● WHAT THE TASK ASKS
Transcribe exactly, please, the lines from the one containing "You are a computer-use agent. Viewport: 897px" through the end of the records below, and leave out the pictures.
========
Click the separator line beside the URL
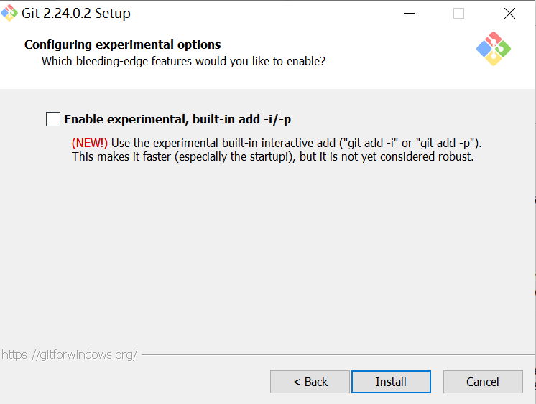 [x=331, y=354]
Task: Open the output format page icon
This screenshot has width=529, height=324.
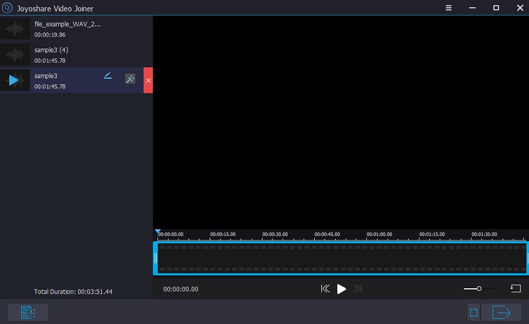Action: coord(473,312)
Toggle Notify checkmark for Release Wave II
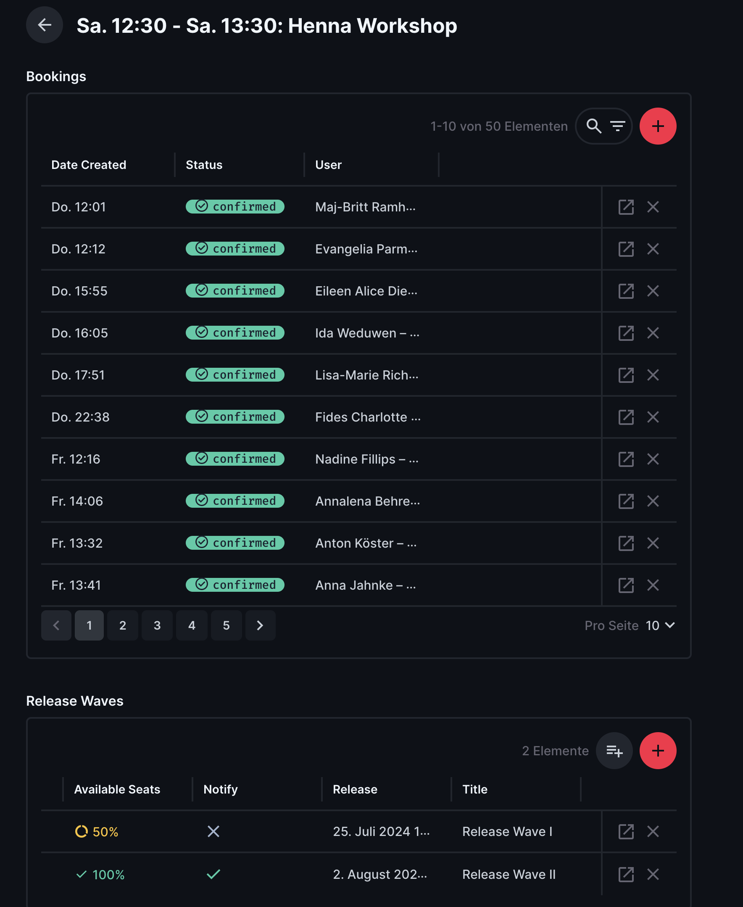The image size is (743, 907). pos(213,874)
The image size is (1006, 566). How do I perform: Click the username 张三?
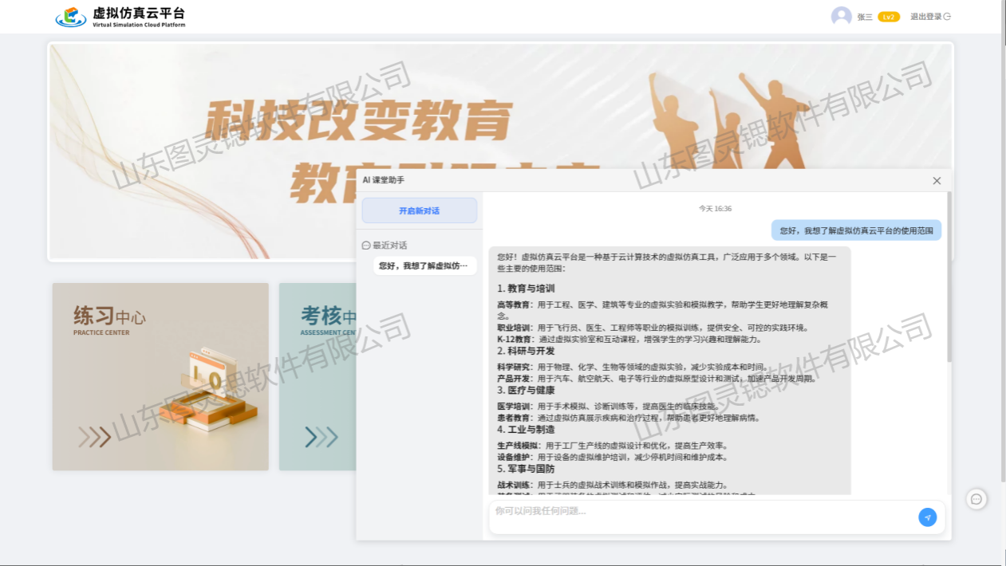(x=865, y=17)
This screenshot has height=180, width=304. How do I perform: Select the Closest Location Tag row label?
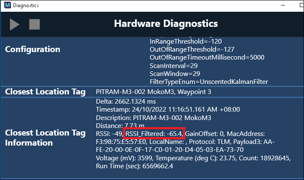45,92
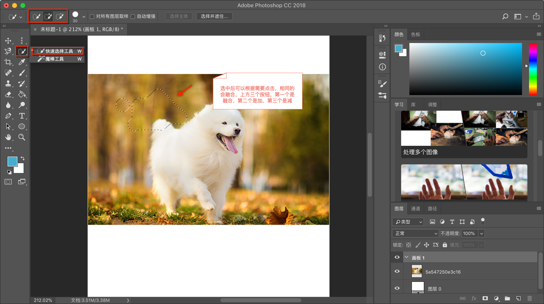Select the Eyedropper tool
Screen dimensions: 544x304
(x=22, y=62)
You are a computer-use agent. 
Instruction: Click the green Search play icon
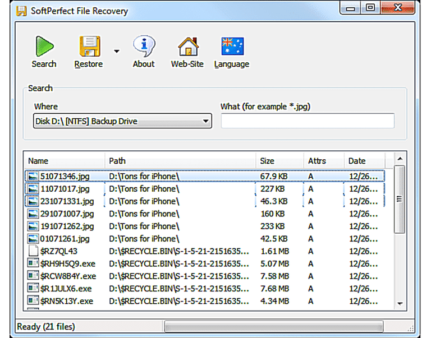(44, 47)
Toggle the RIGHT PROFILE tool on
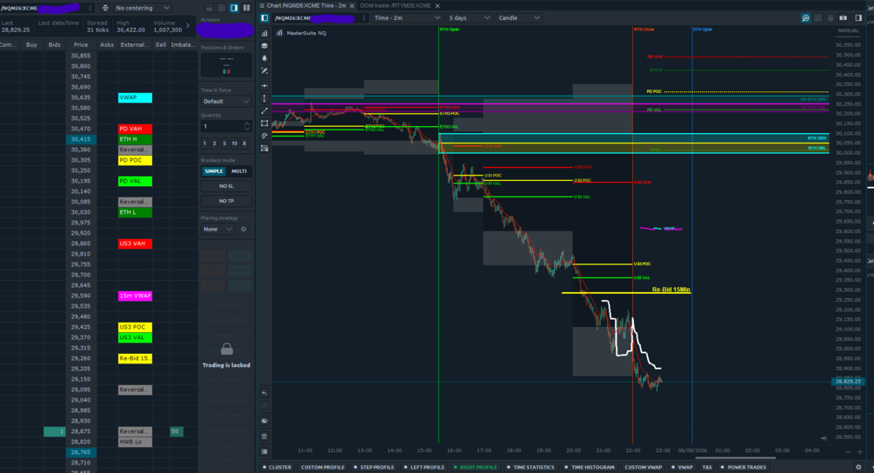 [475, 468]
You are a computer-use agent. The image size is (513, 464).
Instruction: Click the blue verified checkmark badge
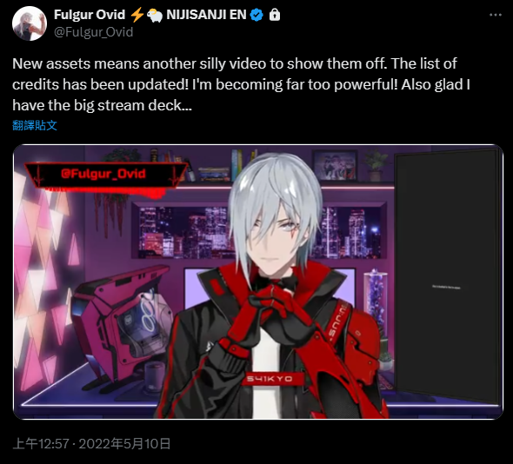point(257,15)
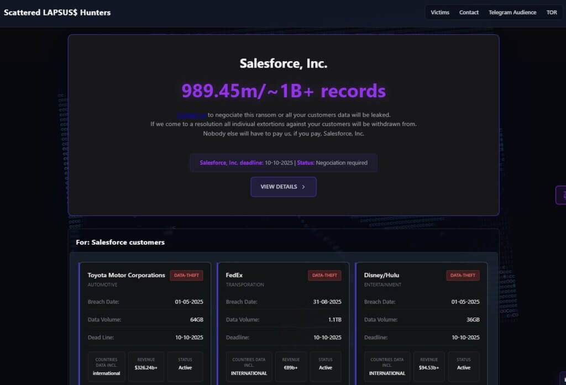Click the purple floating widget on right edge
This screenshot has width=566, height=385.
pos(561,195)
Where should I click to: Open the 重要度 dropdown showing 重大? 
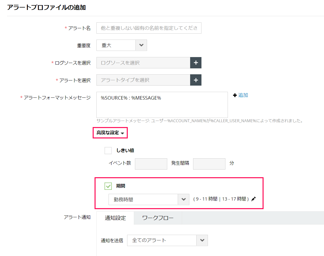pos(122,45)
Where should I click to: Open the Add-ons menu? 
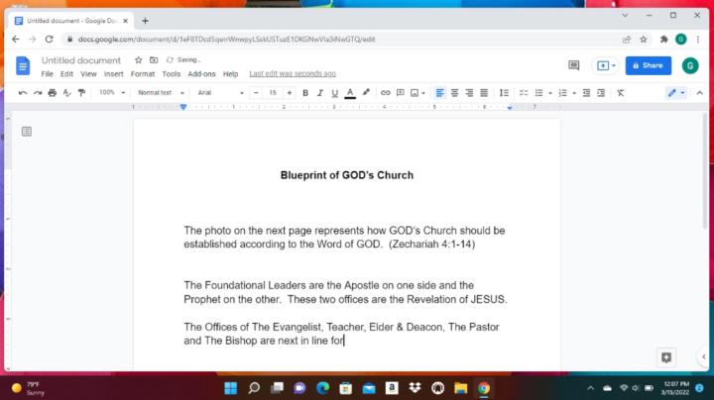(x=201, y=74)
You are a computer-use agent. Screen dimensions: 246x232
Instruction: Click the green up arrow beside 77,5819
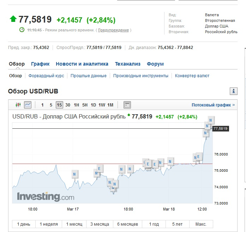coord(13,19)
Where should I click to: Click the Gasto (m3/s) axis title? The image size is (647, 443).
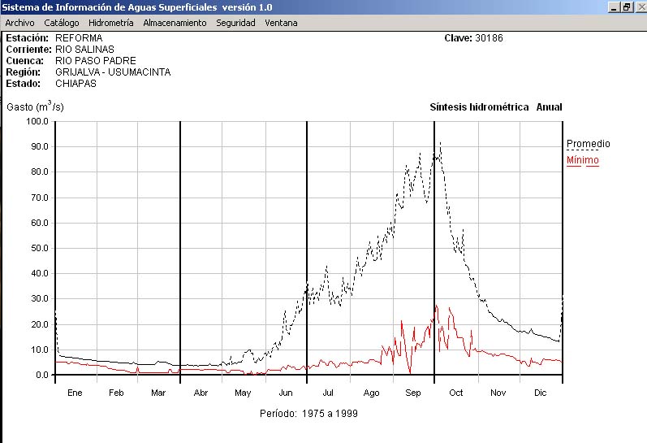35,106
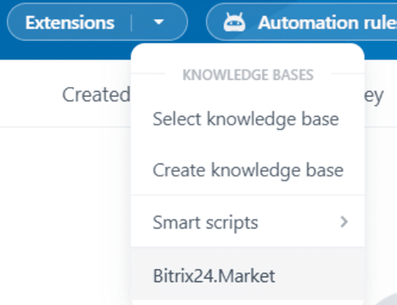Choose Bitrix24.Market at the menu bottom

tap(214, 276)
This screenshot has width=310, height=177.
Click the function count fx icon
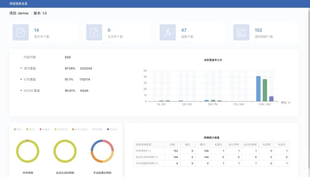click(168, 32)
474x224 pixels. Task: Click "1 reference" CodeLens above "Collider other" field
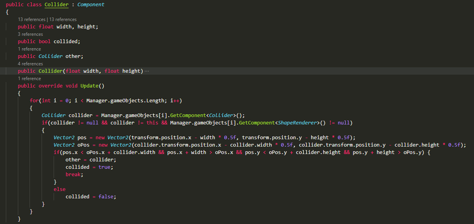(x=29, y=49)
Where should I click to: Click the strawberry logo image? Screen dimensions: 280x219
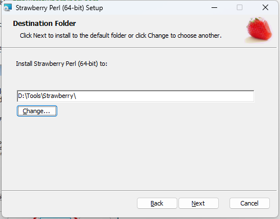click(259, 30)
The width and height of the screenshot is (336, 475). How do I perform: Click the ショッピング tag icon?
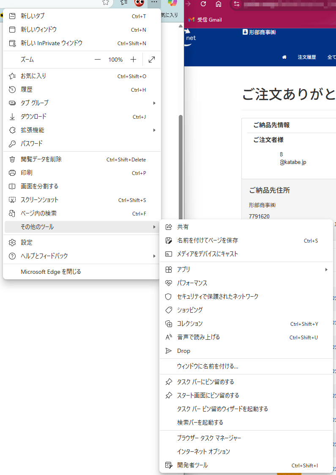(x=169, y=310)
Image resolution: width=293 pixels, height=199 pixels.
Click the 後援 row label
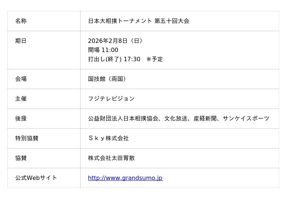click(x=21, y=119)
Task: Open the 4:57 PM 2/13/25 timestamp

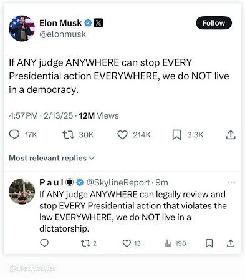Action: point(41,115)
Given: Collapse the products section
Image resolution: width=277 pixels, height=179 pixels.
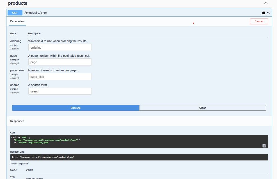Looking at the screenshot, I should (x=265, y=3).

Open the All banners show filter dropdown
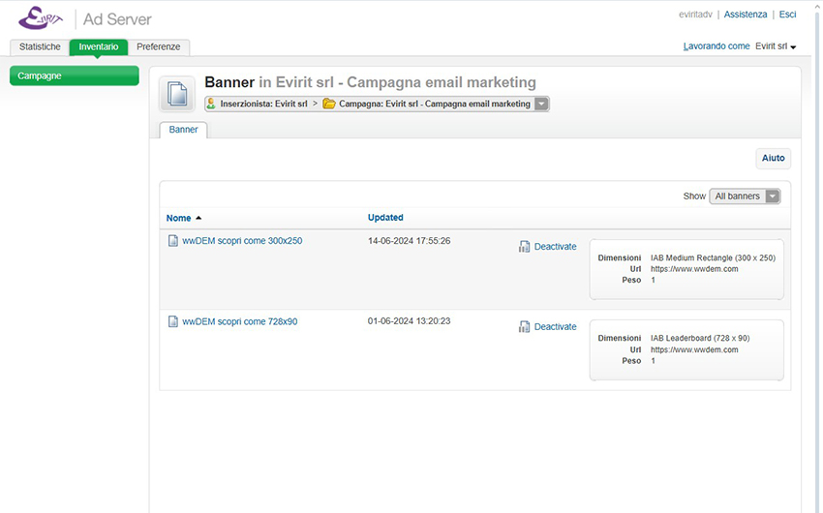tap(745, 196)
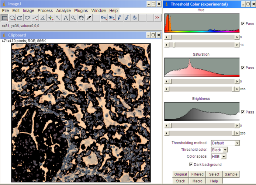Image resolution: width=256 pixels, height=185 pixels.
Task: Click the Brightness histogram display
Action: point(201,111)
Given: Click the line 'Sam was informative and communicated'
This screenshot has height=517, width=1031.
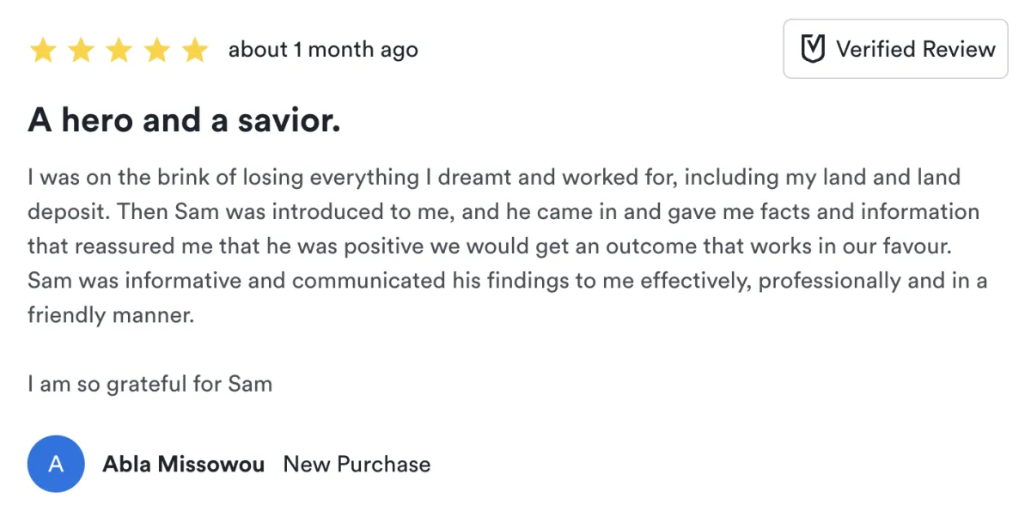Looking at the screenshot, I should pyautogui.click(x=507, y=281).
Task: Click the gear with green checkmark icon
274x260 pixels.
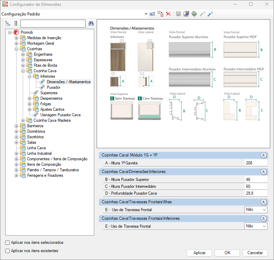Action: coord(194,14)
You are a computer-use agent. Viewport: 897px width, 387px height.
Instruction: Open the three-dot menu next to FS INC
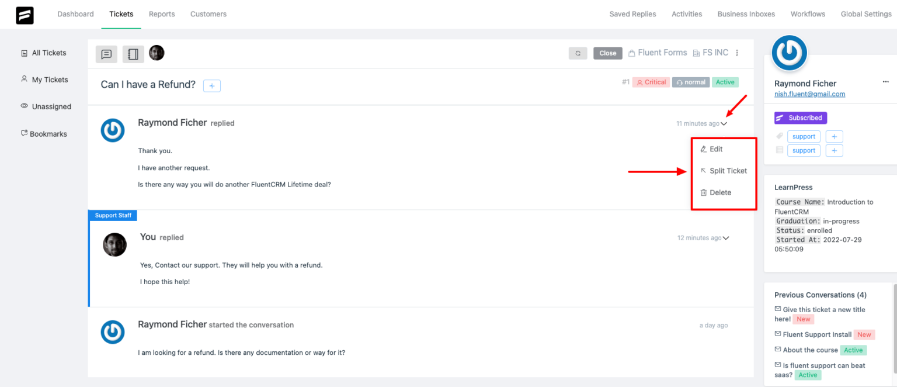pyautogui.click(x=737, y=53)
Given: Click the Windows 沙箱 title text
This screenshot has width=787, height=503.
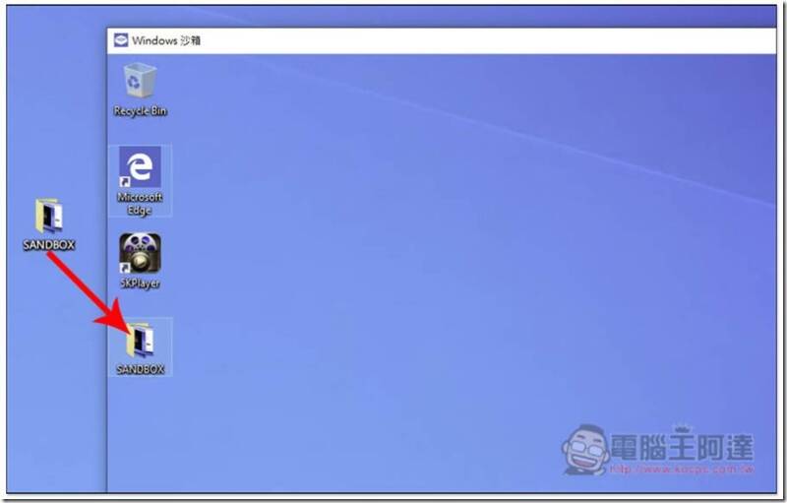Looking at the screenshot, I should (166, 40).
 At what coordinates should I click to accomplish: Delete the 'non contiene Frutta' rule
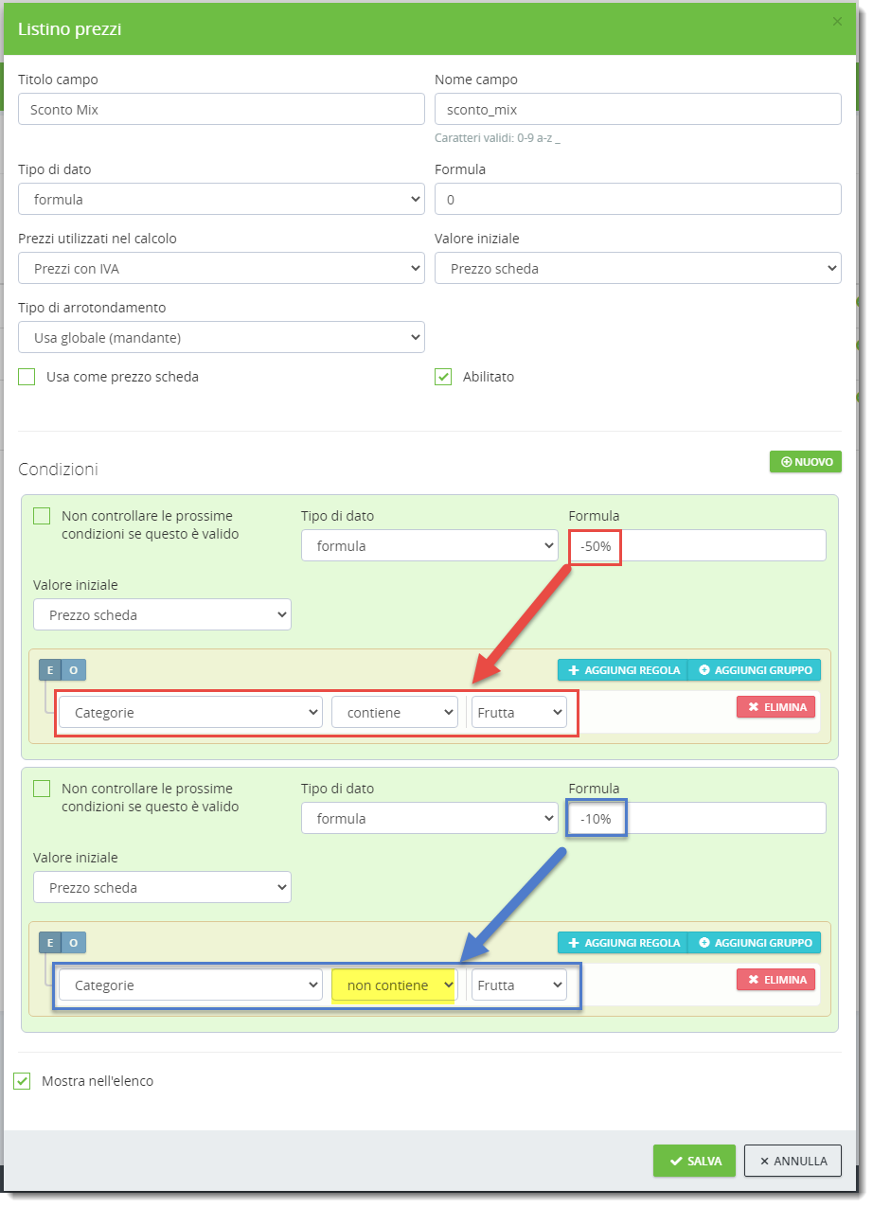pyautogui.click(x=775, y=980)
========
● REPLY TO THE TASK
You are a computer-use agent. Viewport: 897px width, 387px height.
Instruction: Open the three-dot menu next to FS INC
pyautogui.click(x=737, y=53)
Given: Click the Windows 沙箱 title text
This screenshot has width=787, height=503.
Looking at the screenshot, I should (166, 40).
 At what coordinates should I click to accomplish: Delete the 'non contiene Frutta' rule
pyautogui.click(x=775, y=980)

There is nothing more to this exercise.